The Ecuadorian government has also turned a blind eye to its own constitution, which affords special protection to the Tagaeri-Taromenane, declaring extractive activities "shall be forbidden" in territories of isolated indigenous peoples and constitute ethnocide. Both groups are also subject of "precautionary measures" handed down by the Inter-American Human Rights Commission of the Organization of American States which oblige the state to protect people facing imminent risk. When shopping the Yasuni proposal to prospective donors, the government claimed both nomadic Waorani clans were present in the area above the ITT fields, but newer government maps purport to show that they have conveniently migrated.

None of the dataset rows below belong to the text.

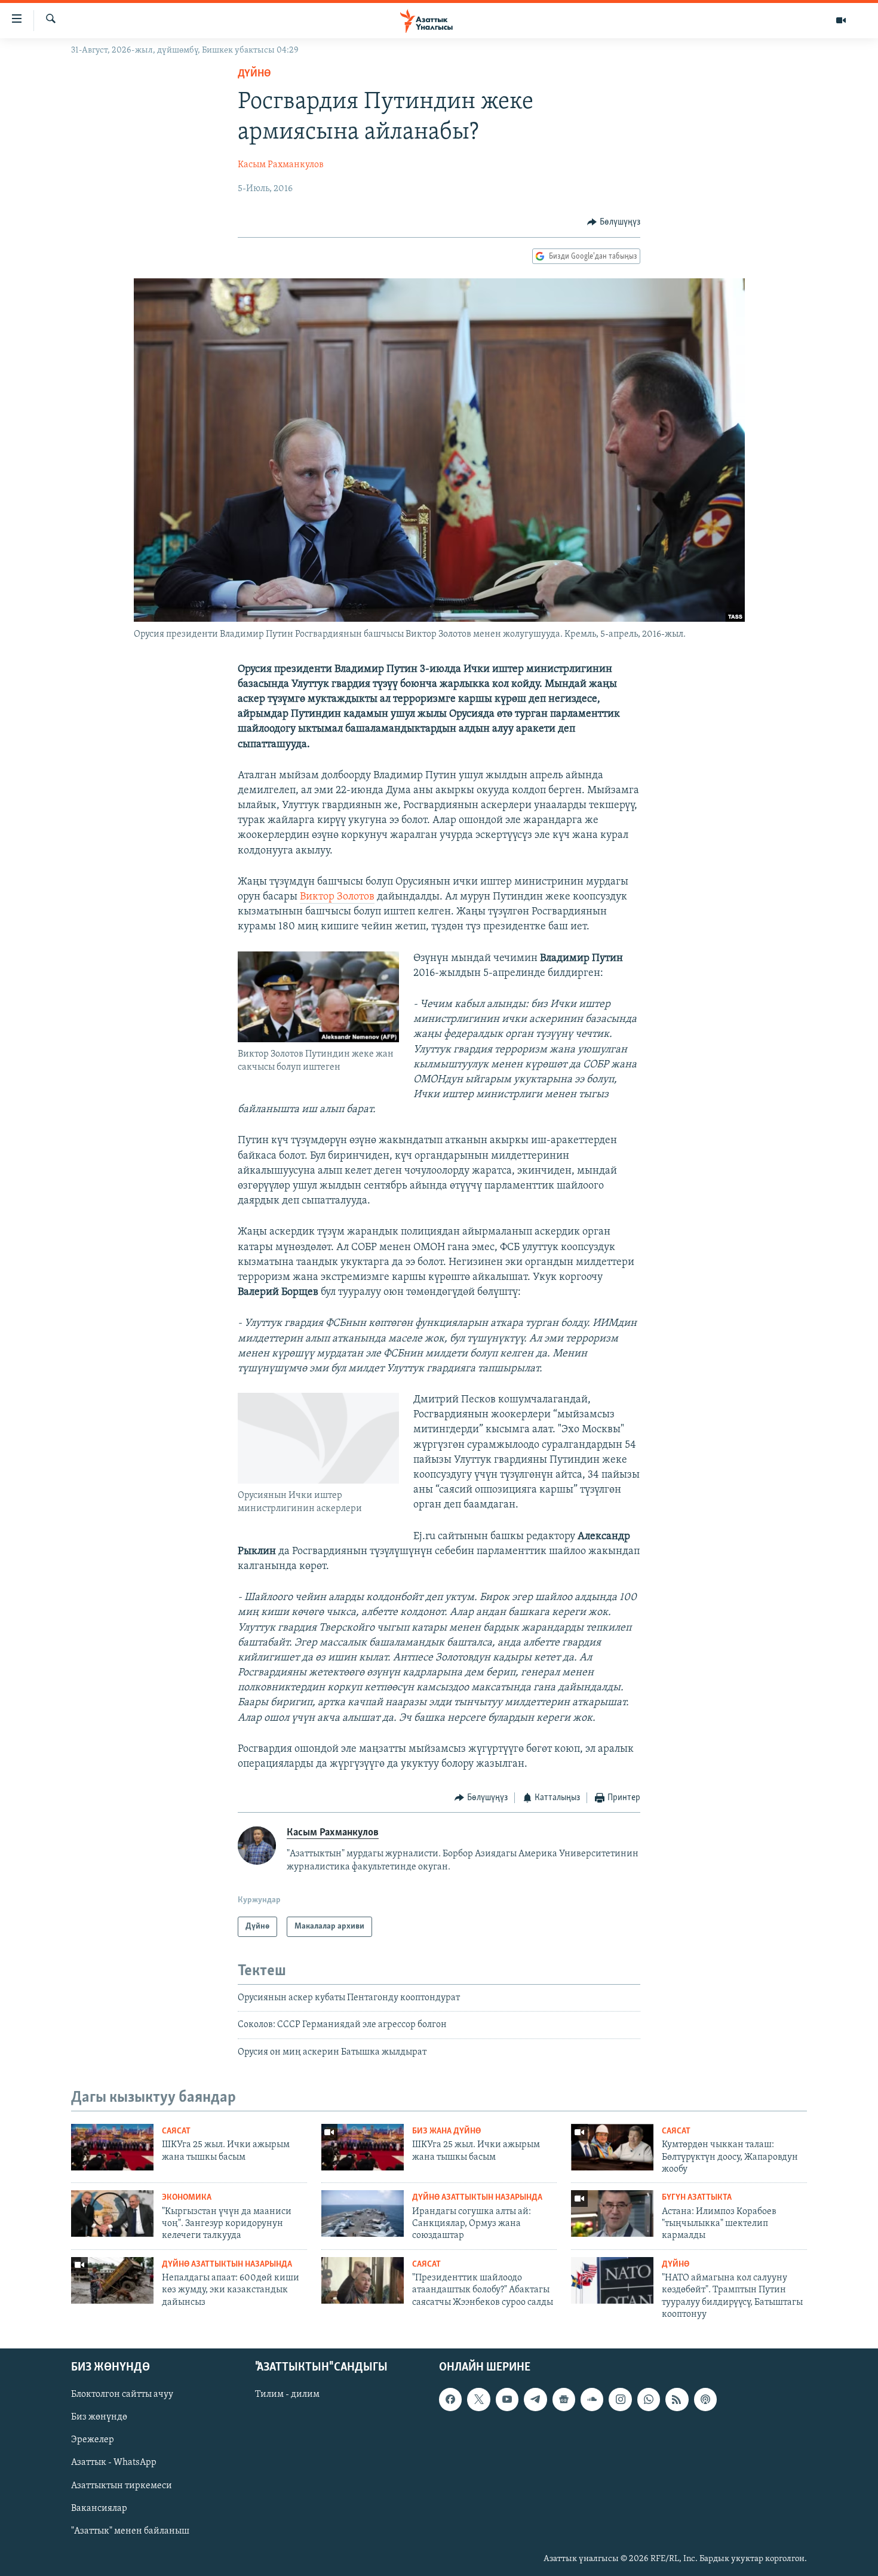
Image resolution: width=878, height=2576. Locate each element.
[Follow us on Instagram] (620, 2399)
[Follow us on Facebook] (450, 2399)
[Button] (613, 222)
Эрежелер (92, 2440)
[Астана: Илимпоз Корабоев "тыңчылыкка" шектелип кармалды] (612, 2213)
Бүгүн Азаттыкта (697, 2197)
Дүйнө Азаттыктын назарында (477, 2197)
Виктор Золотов (337, 897)
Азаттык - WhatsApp (113, 2462)
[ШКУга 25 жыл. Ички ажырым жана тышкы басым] (112, 2147)
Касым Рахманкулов (281, 165)
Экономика (186, 2197)
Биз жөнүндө (99, 2417)
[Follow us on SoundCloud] (592, 2399)
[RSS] (676, 2399)
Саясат (176, 2131)
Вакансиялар (99, 2508)
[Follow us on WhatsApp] (648, 2399)
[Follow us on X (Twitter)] (478, 2399)
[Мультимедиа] (841, 20)
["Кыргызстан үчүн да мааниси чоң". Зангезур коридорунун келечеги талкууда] (112, 2213)
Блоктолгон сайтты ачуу (122, 2394)
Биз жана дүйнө (446, 2131)
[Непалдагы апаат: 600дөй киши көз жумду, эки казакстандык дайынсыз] (112, 2280)
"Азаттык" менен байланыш (130, 2530)
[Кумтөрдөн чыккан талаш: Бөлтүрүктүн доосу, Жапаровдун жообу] (612, 2147)
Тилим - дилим (287, 2394)
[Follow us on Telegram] (535, 2399)
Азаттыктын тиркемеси (121, 2485)
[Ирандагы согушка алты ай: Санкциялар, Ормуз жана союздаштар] (362, 2213)
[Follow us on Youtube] (507, 2399)
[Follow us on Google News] (563, 2399)
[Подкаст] (705, 2399)
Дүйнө (254, 74)
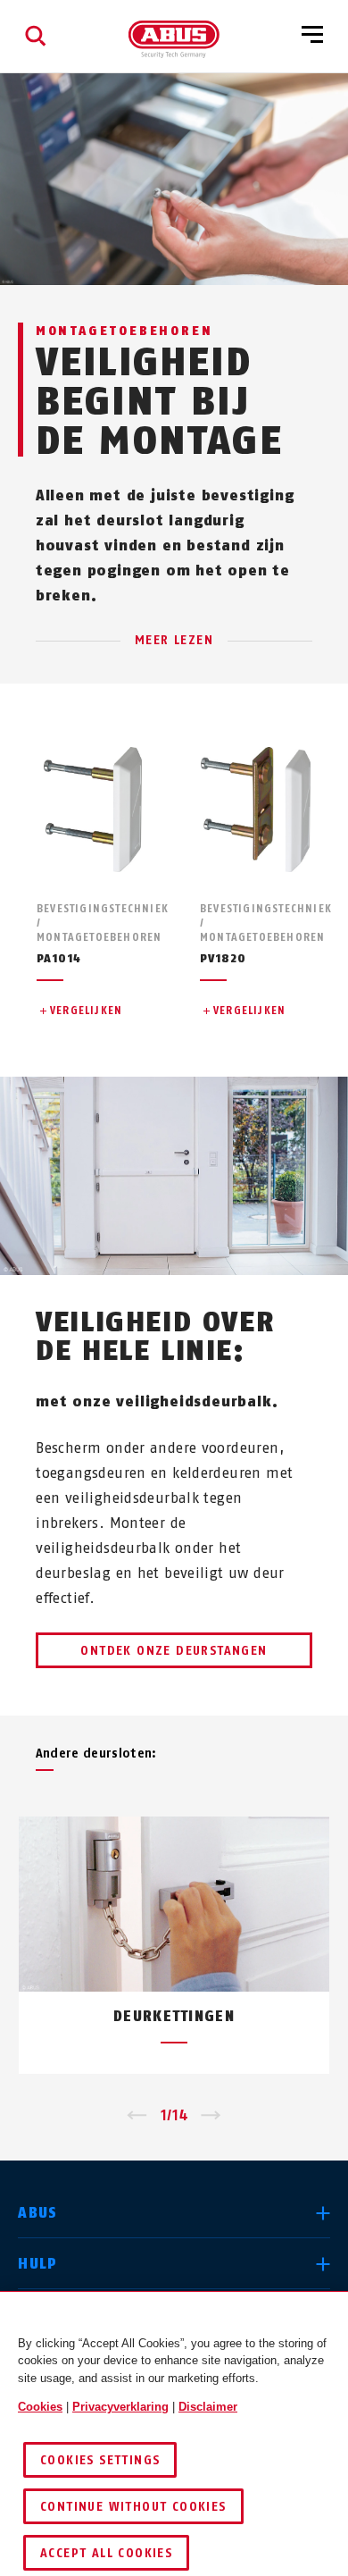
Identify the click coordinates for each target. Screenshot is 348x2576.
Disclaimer (207, 2406)
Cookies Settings (100, 2460)
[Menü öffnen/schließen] (312, 35)
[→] (211, 2115)
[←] (137, 2115)
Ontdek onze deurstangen (173, 1650)
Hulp (37, 2263)
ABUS (37, 2212)
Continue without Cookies (133, 2506)
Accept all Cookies (106, 2553)
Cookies (40, 2406)
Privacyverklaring (120, 2406)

California refineries, the largest purchasers of crude from the Ecuadorian Amazon, would be at least partially responsible for the ensuing environmental destruction, rights violations, and possible ethnocide if they continue to process oil from the Amazon.
"We Californians will not be complicit in the ethnocide of isolated indigenous peoples and the destruction of the rainforest," said Adam Zuckerman, Amazon Watch's Amazon Crude Campaign Manager. "We will demand that our refineries stop processing Amazon crude."
Amazon Watch is a nonprofit organization founded in 1996 to protect the rainforest and advance the rights of indigenous peoples in the Amazon Basin. We partner with indigenous and environmental organizations in campaigns for human rights, corporate accountability and the preservation of the Amazon's ecological systems.